Entries on finding words and elements:
□ □ □ □
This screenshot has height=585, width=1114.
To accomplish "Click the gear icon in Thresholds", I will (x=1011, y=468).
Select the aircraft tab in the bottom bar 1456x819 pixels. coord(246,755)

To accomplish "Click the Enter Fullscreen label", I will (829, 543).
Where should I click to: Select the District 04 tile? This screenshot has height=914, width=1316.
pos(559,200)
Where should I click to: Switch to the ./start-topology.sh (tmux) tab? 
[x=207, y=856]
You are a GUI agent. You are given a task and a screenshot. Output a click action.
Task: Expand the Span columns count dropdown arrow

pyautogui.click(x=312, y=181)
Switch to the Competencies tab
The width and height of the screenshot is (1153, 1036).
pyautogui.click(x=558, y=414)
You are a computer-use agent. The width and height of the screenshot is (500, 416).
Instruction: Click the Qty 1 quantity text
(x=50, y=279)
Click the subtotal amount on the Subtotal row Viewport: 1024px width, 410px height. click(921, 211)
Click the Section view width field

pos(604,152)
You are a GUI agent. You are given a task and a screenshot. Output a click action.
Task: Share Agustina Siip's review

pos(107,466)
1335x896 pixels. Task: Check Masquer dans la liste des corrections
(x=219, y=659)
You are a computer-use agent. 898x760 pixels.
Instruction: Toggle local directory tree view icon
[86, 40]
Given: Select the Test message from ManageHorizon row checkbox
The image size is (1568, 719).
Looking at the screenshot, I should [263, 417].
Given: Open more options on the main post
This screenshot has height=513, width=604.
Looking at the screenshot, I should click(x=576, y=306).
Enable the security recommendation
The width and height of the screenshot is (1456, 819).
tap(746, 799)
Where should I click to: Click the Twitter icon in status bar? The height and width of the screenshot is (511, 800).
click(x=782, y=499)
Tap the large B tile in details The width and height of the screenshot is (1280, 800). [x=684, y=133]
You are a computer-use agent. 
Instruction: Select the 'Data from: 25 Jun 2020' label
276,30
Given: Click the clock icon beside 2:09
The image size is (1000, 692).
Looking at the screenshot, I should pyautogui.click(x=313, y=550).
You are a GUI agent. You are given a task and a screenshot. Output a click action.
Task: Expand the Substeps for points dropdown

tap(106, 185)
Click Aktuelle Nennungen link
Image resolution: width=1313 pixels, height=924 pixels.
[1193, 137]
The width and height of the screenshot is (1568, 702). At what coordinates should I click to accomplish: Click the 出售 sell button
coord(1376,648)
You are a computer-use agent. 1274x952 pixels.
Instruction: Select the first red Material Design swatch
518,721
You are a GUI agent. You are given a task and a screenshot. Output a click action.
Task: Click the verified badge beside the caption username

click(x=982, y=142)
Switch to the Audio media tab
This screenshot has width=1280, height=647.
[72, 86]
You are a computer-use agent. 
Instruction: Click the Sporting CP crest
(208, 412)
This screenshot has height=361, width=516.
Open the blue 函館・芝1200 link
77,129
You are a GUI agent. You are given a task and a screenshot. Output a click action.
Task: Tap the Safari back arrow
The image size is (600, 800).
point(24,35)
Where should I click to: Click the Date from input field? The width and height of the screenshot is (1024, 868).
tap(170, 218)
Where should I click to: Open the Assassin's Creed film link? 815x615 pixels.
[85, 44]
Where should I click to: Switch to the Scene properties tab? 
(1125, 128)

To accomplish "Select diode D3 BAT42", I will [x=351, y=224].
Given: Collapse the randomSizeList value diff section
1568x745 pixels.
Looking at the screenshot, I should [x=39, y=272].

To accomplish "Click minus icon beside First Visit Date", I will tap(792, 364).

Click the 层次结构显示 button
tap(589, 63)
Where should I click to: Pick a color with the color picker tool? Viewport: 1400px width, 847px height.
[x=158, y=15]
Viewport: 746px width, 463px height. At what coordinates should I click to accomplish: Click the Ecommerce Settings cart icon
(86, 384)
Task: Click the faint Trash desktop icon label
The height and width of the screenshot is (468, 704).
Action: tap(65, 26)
□ □ □ □
Problem details: Print out these lines again word for word.

Solution to this exercise:
This screenshot has height=585, width=1114.
To accomplish "Click the gear icon in Thresholds", I will (x=1011, y=468).
Select the aircraft tab in the bottom bar 1456x819 pixels. coord(246,755)

To accomplish "Click the Enter Fullscreen label", I will (829, 543).
Where should I click to: Select the District 04 tile? This screenshot has height=914, width=1316.
pos(559,200)
Where should I click to: Switch to the ./start-topology.sh (tmux) tab? 
[x=207, y=856]
You are a GUI agent. You are given a task and a screenshot. Output a click action.
Task: Expand the Span columns count dropdown arrow

pyautogui.click(x=312, y=181)
Switch to the Competencies tab
The width and height of the screenshot is (1153, 1036).
pyautogui.click(x=558, y=414)
You are a computer-use agent. The width and height of the screenshot is (500, 416).
Instruction: Click the Qty 1 quantity text
(x=50, y=279)
Click the subtotal amount on the Subtotal row Viewport: 1024px width, 410px height. click(921, 211)
Click the Section view width field

pos(604,152)
You are a GUI agent. You are given a task and a screenshot. Output a click action.
Task: Share Agustina Siip's review

pos(107,466)
1335x896 pixels. Task: Check Masquer dans la liste des corrections
(x=219, y=659)
You are a computer-use agent. 898x760 pixels.
Instruction: Toggle local directory tree view icon
[86, 40]
Given: Select the Test message from ManageHorizon row checkbox
The image size is (1568, 719).
Looking at the screenshot, I should [263, 417].
Given: Open more options on the main post
This screenshot has height=513, width=604.
Looking at the screenshot, I should click(x=576, y=306).
Enable the security recommendation
The width and height of the screenshot is (1456, 819).
tap(746, 799)
Where should I click to: Click the Twitter icon in status bar? The height and width of the screenshot is (511, 800).
click(x=782, y=499)
Tap the large B tile in details The width and height of the screenshot is (1280, 800). [x=684, y=133]
You are a computer-use agent. 
Instruction: Select the 'Data from: 25 Jun 2020' label
276,30
Given: Click the clock icon beside 2:09
The image size is (1000, 692).
Looking at the screenshot, I should pyautogui.click(x=313, y=550).
You are a GUI agent. You are given a task and a screenshot. Output a click action.
Task: Expand the Substeps for points dropdown

tap(106, 185)
Click Aktuelle Nennungen link
Image resolution: width=1313 pixels, height=924 pixels.
[1193, 137]
The width and height of the screenshot is (1568, 702). At what coordinates should I click to accomplish: Click the 出售 sell button
coord(1376,648)
You are a computer-use agent. 1274x952 pixels.
Instruction: Select the first red Material Design swatch
518,721
You are a GUI agent. You are given a task and a screenshot. Output a click action.
Task: Click the verified badge beside the caption username

click(x=982, y=142)
Switch to the Audio media tab
This screenshot has width=1280, height=647.
[72, 86]
You are a computer-use agent. 
Instruction: Click the Sporting CP crest
(208, 412)
This screenshot has height=361, width=516.
Open the blue 函館・芝1200 link
77,129
You are a GUI agent. You are given a task and a screenshot. Output a click action.
Task: Tap the Safari back arrow
The image size is (600, 800).
point(24,35)
Where should I click to: Click the Date from input field? The width and height of the screenshot is (1024, 868).
tap(170, 218)
Where should I click to: Open the Assassin's Creed film link? 815x615 pixels.
[85, 44]
Where should I click to: Switch to the Scene properties tab? 
(1125, 128)

To accomplish "Select diode D3 BAT42", I will [x=351, y=224].
Given: Collapse the randomSizeList value diff section
1568x745 pixels.
Looking at the screenshot, I should [x=39, y=272].

To accomplish "Click minus icon beside First Visit Date", I will tap(792, 364).

Click the 层次结构显示 button
tap(589, 63)
Where should I click to: Pick a color with the color picker tool? Viewport: 1400px width, 847px height.
[x=158, y=15]
Viewport: 746px width, 463px height. At what coordinates should I click to accomplish: Click the Ecommerce Settings cart icon
(86, 384)
Task: Click the faint Trash desktop icon label
The height and width of the screenshot is (468, 704).
Action: tap(65, 26)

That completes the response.